‘Rate relief never came’: flood premiums ignore levee fix, broker says
A flood levee upgrade in Wagga Wagga is not reflected in insurer underwriting, with home premiums instead quadrupling, a local broker says.
Persistent use of flood mapping from before the upgrade has left the CBD and north Wagga Wagga “uninsurable”, J&B Insurance Brokers director Georgina Brown posted on LinkedIn.
She questions the logic of premiums soaring and many insurers exiting the area following a levee improvement, and believes it is because insurers are misinterpreting the National Flood Information Database.
Insurers use the NFID to determine flood risk for individual properties. It is based on government flood mapping.
“Many of them have old information from before the levee upgrade. We were told to expect rate relief, but that never came. In fact, premiums have only skyrocketed,” Ms Brown told insuranceNEWS.com.au.
An Insurance Council of Australia spokesperson said today the levee upgrade in Wagga Wagga “has been accounted for in the NFID and has been made available to insurers who use NFID”.
Most insurers use the NFID and “multiple other data sources” to calculate premiums, ICA says.
But Ms Brown believes a council data subset reflecting the levee upgrade is being overlooked when insurers interpret the data for Wagga Wagga.
“I’m confident it’s due to an error at the source, or a misreading of the source. It could be just an oversight, but because it is at a source level, it’s just cascaded down to every company that uses this [NFID] resource.

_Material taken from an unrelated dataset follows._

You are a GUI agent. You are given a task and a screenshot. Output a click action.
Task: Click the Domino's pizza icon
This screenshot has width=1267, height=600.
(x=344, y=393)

“Every single insurer wanting exorbitant premiums in Wagga that has revealed its sources has shown me pre-levee data.
“Once you realise they could all be using a common source, then it could be an issue.”
Ms Brown is also concerned Swiss Re’s CatNet tool, used by many insurers, uses pre-levee data for the Wagga Wagga CBD.
A Swiss Re spokesperson told insuranceNEWS.com.au today: “The version referenced here provides a proprietary, global view of flood risk (among other natural perils) before local protection measures are applied.”
Swiss Re says newly developed options in the suite are “available to complement this to include additional datasets, i.e. a global flood view that models the impact of actual and estimated protection measures”.
Ms Brown says home premiums start at $15,000 and one insurer recently requested a $20,000 premium for a home in the NSW town after quoting just $8000 last year and $5000 in 2023.
“We’re unable to assist clients with home insurance now,” she said.
ICA says insurers take different approaches to calculating premiums and can offer significantly different rates for the same property based on their methods and approach to risk.
“Premiums across Australia have experienced recent increases, reflecting the impacts of significant disaster events, increases in global reinsurance premiums and higher inflation,” its spokesperson said. “These increases have occurred even in areas that have not experienced recent flooding.”
Ms Brown says she is left feeling “disregard from the industry seems systemic and deliberate” after six months seeking firm answers on the levee data issue.
“Naively, I thought providing accurate council flood data for our area would be enough, but the notion this could be questioned and remedied seems like too big an ask – my queries go nowhere.
“We’re stuck, we can’t get any of them to recognise that something’s off. It doesn’t marry up and doesn’t make sense – something is not right and yet I’m not getting answers.”